For us, to exhibit the 160-odd POF made to date is a militant action. A programmatic action.
This exhibition is part of a programming sequence that resonates with the fifth in our ongoing redisplays of the collection, titled ‘Vivement demain’, which explores the myth of the visionary artist.
Following on from the group show ‘Situation(s) [48°47’34” N / 2°23’14” E]’, which developed ideas and imperatives of existential resistance, and preceding a show by Fiona Banner, with her close attention to the crisis in the various forms of domination, Fabrice Hyber’s show resonates strongly with the history of the museum.
From the creation of the Fonds Départemental d’Art Contemporain (FDAC) in the early 1980s to its most recent developments, this museum has always been focused on the Other: the public.
The POF embody an economy of encounter. An encounter shifts the coordinates of the real, changing the world forever.
The event profoundly marks the artwork, the visitor and the museum. And so much the better, too.
Instead of a retrospective, which freezes the work, we wanted a show that captures the artist at a specific moment, revealing the work in process and the activity of thought.
Collaterally, such an exhibition impels the museum concerned to rethink its own modus operandi, to become aware of its limits just as it displaces them. Indeed, nowadays places that host the public are subject to increasing numbers of requirements (including safety standards), which sometimes (often) restrict their projects.

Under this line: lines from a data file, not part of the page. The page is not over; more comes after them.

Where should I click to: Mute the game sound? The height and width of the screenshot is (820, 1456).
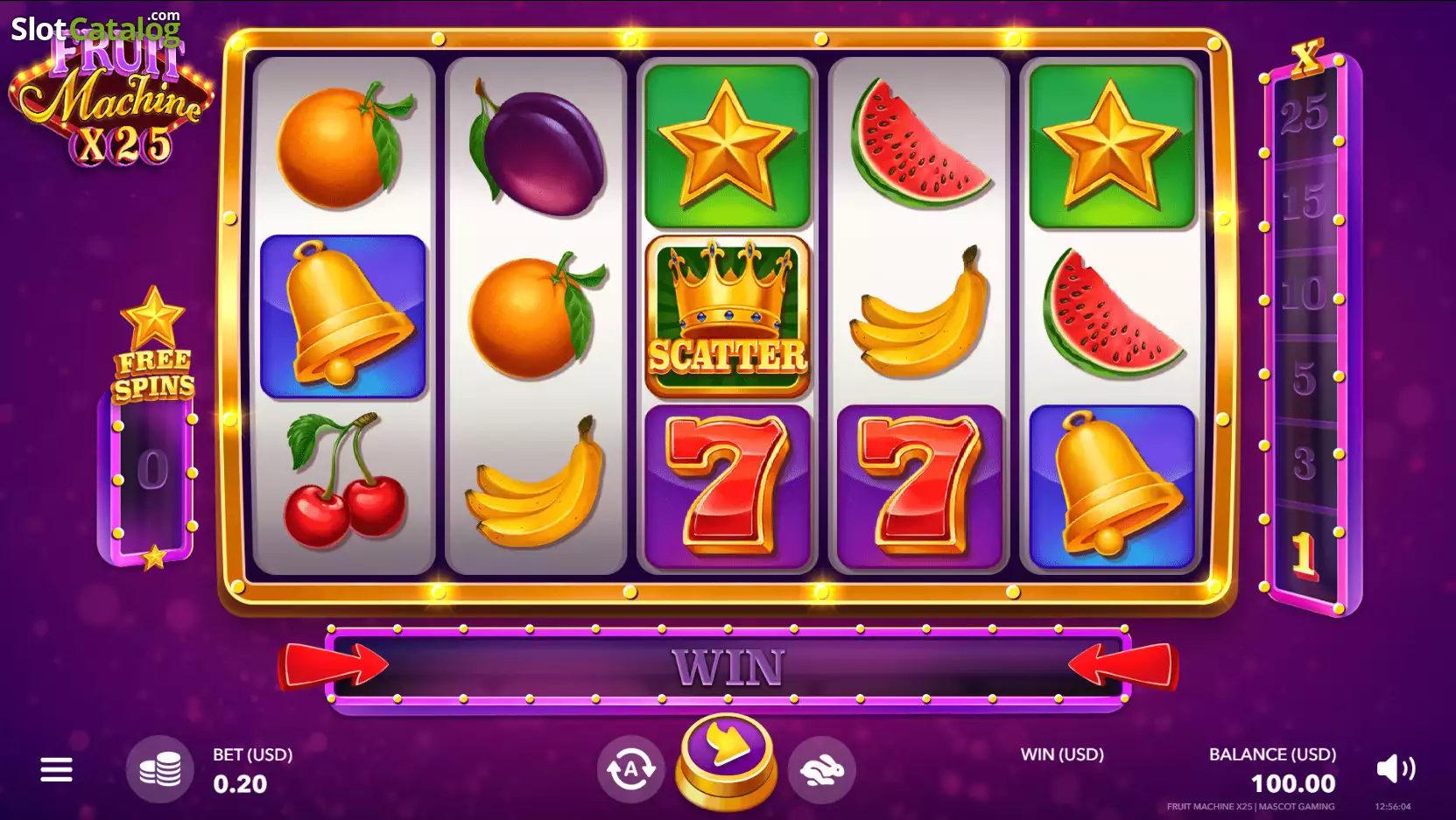click(x=1396, y=769)
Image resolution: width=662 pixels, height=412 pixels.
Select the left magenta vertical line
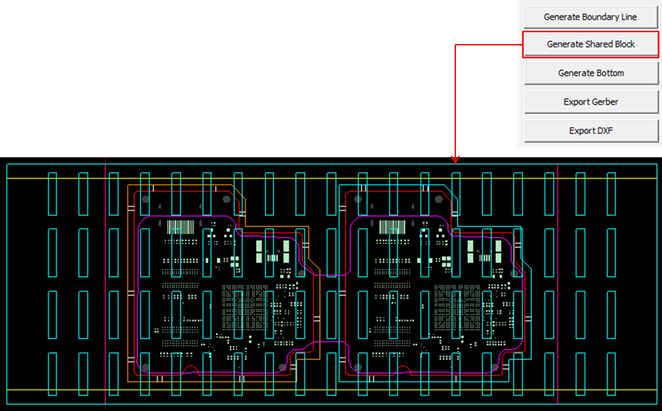tap(105, 300)
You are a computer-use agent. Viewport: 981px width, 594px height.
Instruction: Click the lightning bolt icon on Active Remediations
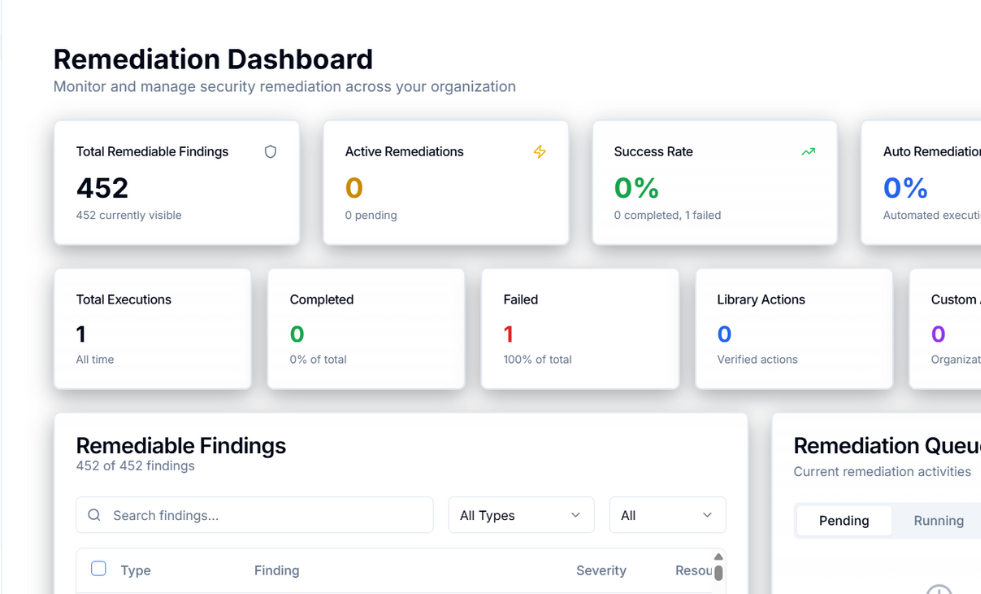(x=539, y=152)
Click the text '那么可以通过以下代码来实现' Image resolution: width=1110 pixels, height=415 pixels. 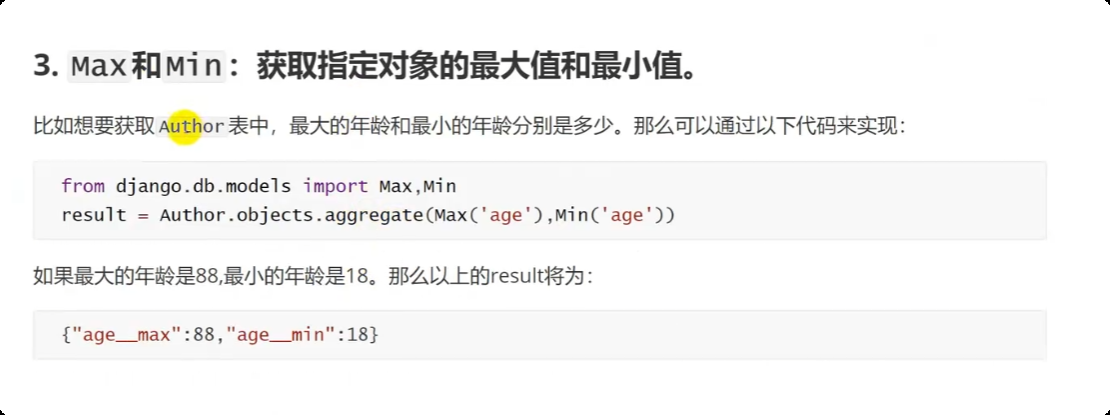[763, 127]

What is the best way of reconciling art and respect for the rules? It’s a fascinating challenge for the exhibition teams.

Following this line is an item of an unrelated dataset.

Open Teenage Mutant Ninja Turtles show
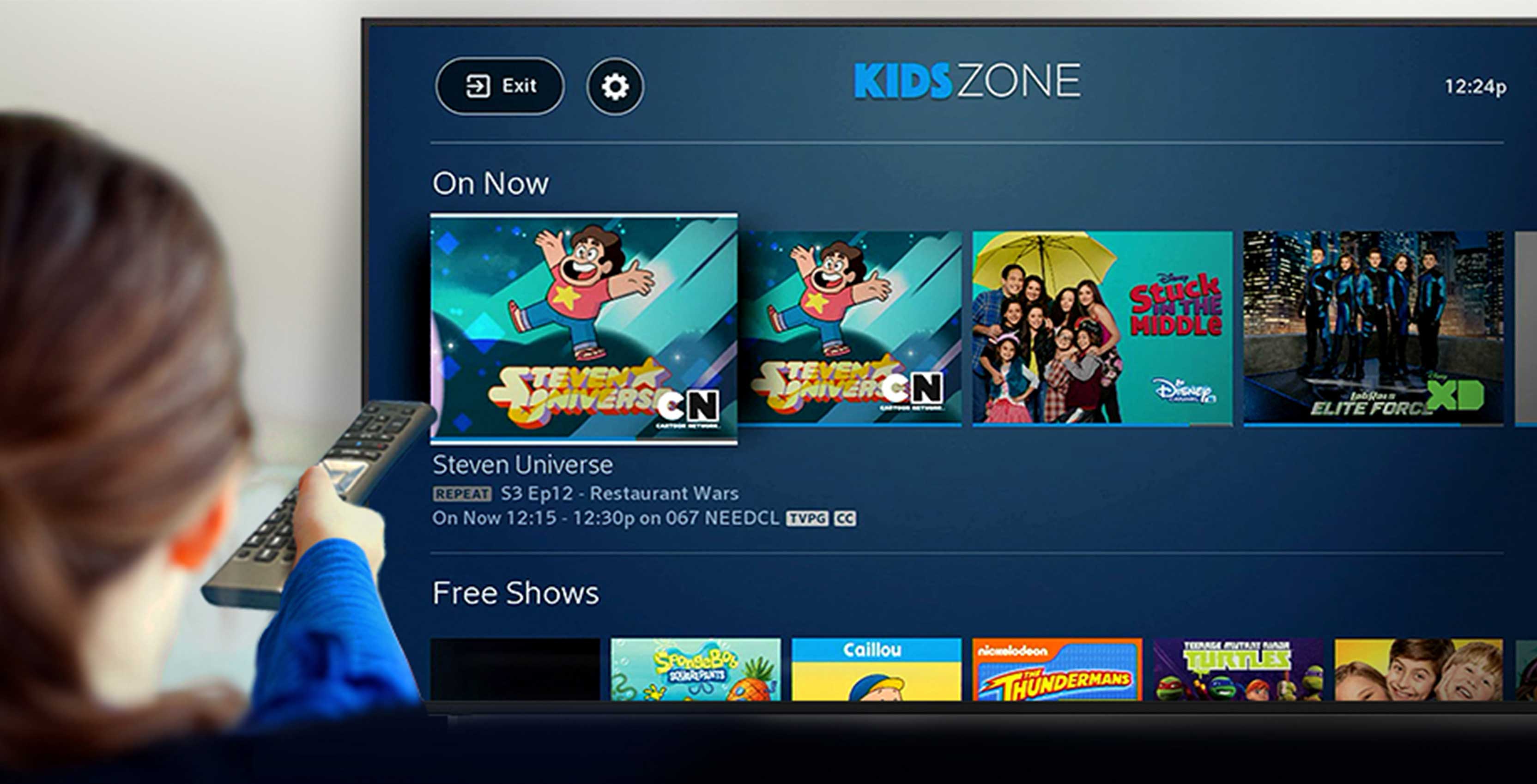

Showing the POF is a process that amplifies the collective dimension of exhibition-making.
To properly conceive such an event, you need to pool the skills of the whole team. As we often point out, the MAC/VAL is a museum in process. And, one might add: a Prototypal Museum in Function.

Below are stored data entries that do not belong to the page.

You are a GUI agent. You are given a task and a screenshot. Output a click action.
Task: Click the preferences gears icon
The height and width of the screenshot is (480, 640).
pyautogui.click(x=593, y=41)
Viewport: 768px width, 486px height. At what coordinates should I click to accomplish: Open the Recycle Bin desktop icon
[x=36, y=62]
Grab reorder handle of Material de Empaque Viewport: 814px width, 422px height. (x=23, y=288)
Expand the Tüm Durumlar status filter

The POF tell and prompt stories.
The POF language objects.
Objects, devices and situations are presented to visitors for them to appropriate, to make their own and devise ways of using, ways that are always unusual.
The work is not (is no longer?) a closed, static, authoritarian place, but on the contrary a multiple, open space that is constantly evolving, constantly being (de)constructed and (de)defined. Always in motion. Its fluidity is essential.
The POF provide opportunities both poetical and political. Each one invites individual and collective appropriation.
In a permanent back-and-forth between self and others, undercutting all slogans, they place art within a fundamentally
libertarian dynamic.
The visitor is freed of any fixed role as viewer or protagonist, but is also confronted with his responsibility: to define his place, to take a stance.
It is for him to situate himself, to define the place that he wishes to occupy at this moment in time, in a constant and perpetual redefinition of roles and expectations.
What do I do with art?
What don’t I do with it?
The artist elaborates reflexive tools, instruments for analysing the world. Because, in the end, the POF are really about our relation to the world.
In a single movement the POF hold up a mirror that both reflects the I and opens up new possibilities for I to be another. I am the Subject of the work.